Hand carved wooden buttons, a hat with the perfect amount of crease, a tie of just the right width—every visual detail in a great film or show adds to the creation of a world, and Janie Bryant knows how clothing can tell a story.
“Reading the script is like reading a great novel. … A script is like my road map to understanding the character, which leads my imagination, and the costume,” said Bryant, an Emmy award-winning costume designer whose career has been filled with era-defining drama series. The latest, screenwriter-director Taylor Sheridan’s “1923,” is set in a time of contrasts, when “chic” fashion and haute couture found its roots. It’s also a world where different cultures often clashed.
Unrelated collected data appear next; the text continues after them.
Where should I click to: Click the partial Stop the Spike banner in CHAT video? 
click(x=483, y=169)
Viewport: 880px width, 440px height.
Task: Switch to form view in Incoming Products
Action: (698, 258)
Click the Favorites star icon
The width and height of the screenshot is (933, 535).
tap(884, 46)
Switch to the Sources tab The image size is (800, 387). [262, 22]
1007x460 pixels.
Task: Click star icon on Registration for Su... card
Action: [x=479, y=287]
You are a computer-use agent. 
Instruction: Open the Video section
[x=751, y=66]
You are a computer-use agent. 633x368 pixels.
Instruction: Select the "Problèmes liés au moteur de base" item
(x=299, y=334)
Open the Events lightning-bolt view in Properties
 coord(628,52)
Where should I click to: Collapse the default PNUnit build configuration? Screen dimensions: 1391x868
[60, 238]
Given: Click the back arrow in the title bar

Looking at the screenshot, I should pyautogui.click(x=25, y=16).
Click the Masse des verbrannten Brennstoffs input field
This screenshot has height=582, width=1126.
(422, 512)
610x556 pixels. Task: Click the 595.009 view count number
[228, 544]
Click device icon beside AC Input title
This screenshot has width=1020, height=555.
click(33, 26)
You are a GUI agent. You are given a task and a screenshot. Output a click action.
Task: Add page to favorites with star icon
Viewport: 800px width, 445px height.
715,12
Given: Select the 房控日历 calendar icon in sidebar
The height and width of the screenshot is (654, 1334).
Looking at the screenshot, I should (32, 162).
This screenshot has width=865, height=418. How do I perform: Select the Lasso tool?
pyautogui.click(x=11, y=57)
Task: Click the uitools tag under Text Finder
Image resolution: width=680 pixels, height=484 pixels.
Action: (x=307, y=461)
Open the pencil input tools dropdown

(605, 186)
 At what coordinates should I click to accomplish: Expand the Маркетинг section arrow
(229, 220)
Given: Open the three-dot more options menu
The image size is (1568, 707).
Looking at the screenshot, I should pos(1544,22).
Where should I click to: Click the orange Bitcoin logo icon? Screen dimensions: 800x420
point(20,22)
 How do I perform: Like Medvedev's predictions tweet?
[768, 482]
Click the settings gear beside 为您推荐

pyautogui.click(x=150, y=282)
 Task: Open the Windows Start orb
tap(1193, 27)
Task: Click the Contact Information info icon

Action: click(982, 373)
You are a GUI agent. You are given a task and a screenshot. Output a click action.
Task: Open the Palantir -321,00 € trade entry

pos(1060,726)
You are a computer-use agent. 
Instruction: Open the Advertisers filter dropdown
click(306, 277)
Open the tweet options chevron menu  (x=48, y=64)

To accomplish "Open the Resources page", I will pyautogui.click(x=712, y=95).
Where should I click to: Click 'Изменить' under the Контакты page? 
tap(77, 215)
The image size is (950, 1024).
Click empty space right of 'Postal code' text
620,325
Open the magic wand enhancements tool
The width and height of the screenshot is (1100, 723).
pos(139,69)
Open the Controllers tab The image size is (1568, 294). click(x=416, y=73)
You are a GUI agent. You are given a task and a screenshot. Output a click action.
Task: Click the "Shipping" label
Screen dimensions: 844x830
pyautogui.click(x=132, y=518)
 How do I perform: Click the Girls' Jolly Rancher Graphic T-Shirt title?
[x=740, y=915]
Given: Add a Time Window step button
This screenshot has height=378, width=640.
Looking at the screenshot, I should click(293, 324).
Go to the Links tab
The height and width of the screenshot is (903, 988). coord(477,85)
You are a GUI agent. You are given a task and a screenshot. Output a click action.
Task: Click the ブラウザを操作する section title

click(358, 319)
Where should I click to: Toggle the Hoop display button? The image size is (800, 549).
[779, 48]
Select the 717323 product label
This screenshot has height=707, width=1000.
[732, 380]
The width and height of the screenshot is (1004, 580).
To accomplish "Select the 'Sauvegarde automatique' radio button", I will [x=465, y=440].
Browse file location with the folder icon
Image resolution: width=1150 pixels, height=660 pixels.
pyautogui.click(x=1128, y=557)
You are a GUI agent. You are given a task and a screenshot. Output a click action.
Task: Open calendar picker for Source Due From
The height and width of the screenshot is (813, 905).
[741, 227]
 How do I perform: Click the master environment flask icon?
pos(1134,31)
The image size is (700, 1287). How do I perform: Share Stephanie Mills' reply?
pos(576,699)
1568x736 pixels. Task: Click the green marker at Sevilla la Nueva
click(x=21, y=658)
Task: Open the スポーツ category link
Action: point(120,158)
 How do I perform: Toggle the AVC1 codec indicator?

“There’s these worlds with restrictions and boundaries, and then the other side of it is freedom and letting loose and going wild,” said Bryant, who worked on both prequels to the hit “Yellowstone” TV series, “1883” and “1923.”
Scarlett, My Icon
Classic films have served as an inspiration throughout Bryant’s life. As a child, the Tennessee native would watch “Gone With the Wind,” “Wuthering Heights,” “My Fair Lady,” and “Guys and Dolls” regularly with her family, and she still revisits these favorites frequently.
“I mean, Walter Plunkett, he’s probably my favorite costume designer,” said Bryant. Plunkett worked on no fewer than 150 projects during his Hollywood career, including Scarlett O’Hara’s iconic dresses from “Gone With the Wind” which so inspired Bryant as a child. Initially, though, she had no idea this was a career option; Bryant pursued fashion design and went to Paris, then New York, before serendipitously meeting a costume designer and learning about what she did.